## [Work to complete]
Copy the entries below word for word, keeping every line as it appears.

** START Raw records **

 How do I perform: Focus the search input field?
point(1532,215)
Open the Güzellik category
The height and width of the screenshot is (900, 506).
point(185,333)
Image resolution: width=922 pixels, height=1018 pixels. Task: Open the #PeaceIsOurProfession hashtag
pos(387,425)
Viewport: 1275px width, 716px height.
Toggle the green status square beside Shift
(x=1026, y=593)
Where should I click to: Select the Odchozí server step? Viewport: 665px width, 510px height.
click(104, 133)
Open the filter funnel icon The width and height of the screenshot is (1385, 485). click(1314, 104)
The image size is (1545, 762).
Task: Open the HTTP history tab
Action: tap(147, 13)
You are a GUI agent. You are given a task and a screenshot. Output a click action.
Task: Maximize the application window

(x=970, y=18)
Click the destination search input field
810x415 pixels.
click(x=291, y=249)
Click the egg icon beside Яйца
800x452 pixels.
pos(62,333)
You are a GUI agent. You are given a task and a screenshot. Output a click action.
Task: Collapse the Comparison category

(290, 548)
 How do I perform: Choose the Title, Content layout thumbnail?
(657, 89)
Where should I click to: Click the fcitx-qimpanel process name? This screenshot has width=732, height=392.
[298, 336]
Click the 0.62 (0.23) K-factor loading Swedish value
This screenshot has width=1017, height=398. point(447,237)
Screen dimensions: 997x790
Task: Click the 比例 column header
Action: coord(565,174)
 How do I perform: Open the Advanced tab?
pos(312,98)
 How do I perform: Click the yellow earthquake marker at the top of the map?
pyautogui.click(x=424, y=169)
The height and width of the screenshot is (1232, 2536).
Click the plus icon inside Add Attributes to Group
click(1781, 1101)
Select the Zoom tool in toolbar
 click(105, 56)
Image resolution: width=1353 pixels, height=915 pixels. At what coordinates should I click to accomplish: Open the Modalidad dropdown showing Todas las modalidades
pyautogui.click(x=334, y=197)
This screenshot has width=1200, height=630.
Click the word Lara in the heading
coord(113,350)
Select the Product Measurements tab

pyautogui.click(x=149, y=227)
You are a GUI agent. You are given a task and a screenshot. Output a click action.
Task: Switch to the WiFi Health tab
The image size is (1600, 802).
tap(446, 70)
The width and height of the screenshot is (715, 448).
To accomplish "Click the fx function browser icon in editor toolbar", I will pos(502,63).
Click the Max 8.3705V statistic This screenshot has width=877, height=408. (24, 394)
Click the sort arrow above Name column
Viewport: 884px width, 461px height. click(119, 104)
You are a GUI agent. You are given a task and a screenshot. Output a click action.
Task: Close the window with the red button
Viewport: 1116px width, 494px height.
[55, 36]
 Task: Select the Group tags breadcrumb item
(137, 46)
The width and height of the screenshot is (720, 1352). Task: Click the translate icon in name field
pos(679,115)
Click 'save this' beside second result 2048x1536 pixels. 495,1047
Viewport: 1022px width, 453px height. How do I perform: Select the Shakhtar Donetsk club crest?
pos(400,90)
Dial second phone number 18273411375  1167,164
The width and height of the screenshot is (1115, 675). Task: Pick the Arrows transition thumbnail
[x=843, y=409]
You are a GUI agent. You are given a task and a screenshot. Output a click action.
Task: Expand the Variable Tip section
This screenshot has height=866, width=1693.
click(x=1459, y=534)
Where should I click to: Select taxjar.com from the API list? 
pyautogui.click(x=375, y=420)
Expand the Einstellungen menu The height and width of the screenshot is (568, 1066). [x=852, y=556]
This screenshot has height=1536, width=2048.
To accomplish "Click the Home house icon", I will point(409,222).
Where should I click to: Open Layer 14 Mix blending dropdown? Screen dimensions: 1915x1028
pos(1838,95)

** END Raw records **

## [Response for this exercise]
 How do I perform: Focus the search input field?
point(1532,215)
Open the Güzellik category
The height and width of the screenshot is (900, 506).
point(185,333)
Image resolution: width=922 pixels, height=1018 pixels. Task: Open the #PeaceIsOurProfession hashtag
pos(387,425)
Viewport: 1275px width, 716px height.
Toggle the green status square beside Shift
(x=1026, y=593)
Where should I click to: Select the Odchozí server step? Viewport: 665px width, 510px height.
click(104, 133)
Open the filter funnel icon The width and height of the screenshot is (1385, 485). click(1314, 104)
The image size is (1545, 762).
Task: Open the HTTP history tab
Action: tap(147, 13)
You are a GUI agent. You are given a task and a screenshot. Output a click action.
Task: Maximize the application window

(x=970, y=18)
Click the destination search input field
810x415 pixels.
click(x=291, y=249)
Click the egg icon beside Яйца
800x452 pixels.
pos(62,333)
You are a GUI agent. You are given a task and a screenshot. Output a click action.
Task: Collapse the Comparison category

(290, 548)
 How do I perform: Choose the Title, Content layout thumbnail?
(657, 89)
Where should I click to: Click the fcitx-qimpanel process name? This screenshot has width=732, height=392.
[298, 336]
Click the 0.62 (0.23) K-factor loading Swedish value
This screenshot has width=1017, height=398. point(447,237)
Screen dimensions: 997x790
Task: Click the 比例 column header
Action: coord(565,174)
 How do I perform: Open the Advanced tab?
pos(312,98)
 How do I perform: Click the yellow earthquake marker at the top of the map?
pyautogui.click(x=424, y=169)
The height and width of the screenshot is (1232, 2536).
Click the plus icon inside Add Attributes to Group
click(1781, 1101)
Select the Zoom tool in toolbar
 click(105, 56)
Image resolution: width=1353 pixels, height=915 pixels. At what coordinates should I click to accomplish: Open the Modalidad dropdown showing Todas las modalidades
pyautogui.click(x=334, y=197)
This screenshot has width=1200, height=630.
Click the word Lara in the heading
coord(113,350)
Select the Product Measurements tab

pyautogui.click(x=149, y=227)
You are a GUI agent. You are given a task and a screenshot. Output a click action.
Task: Switch to the WiFi Health tab
The image size is (1600, 802).
tap(446, 70)
The width and height of the screenshot is (715, 448).
To accomplish "Click the fx function browser icon in editor toolbar", I will pos(502,63).
Click the Max 8.3705V statistic This screenshot has width=877, height=408. (24, 394)
Click the sort arrow above Name column
Viewport: 884px width, 461px height. click(119, 104)
You are a GUI agent. You are given a task and a screenshot. Output a click action.
Task: Close the window with the red button
Viewport: 1116px width, 494px height.
[55, 36]
 Task: Select the Group tags breadcrumb item
(137, 46)
The width and height of the screenshot is (720, 1352). Task: Click the translate icon in name field
pos(679,115)
Click 'save this' beside second result 2048x1536 pixels. 495,1047
Viewport: 1022px width, 453px height. How do I perform: Select the Shakhtar Donetsk club crest?
pos(400,90)
Dial second phone number 18273411375  1167,164
The width and height of the screenshot is (1115, 675). Task: Pick the Arrows transition thumbnail
[x=843, y=409]
You are a GUI agent. You are given a task and a screenshot. Output a click action.
Task: Expand the Variable Tip section
This screenshot has height=866, width=1693.
click(x=1459, y=534)
Where should I click to: Select taxjar.com from the API list? 
pyautogui.click(x=375, y=420)
Expand the Einstellungen menu The height and width of the screenshot is (568, 1066). [x=852, y=556]
This screenshot has height=1536, width=2048.
To accomplish "Click the Home house icon", I will point(409,222).
Where should I click to: Open Layer 14 Mix blending dropdown? Screen dimensions: 1915x1028
pos(1838,95)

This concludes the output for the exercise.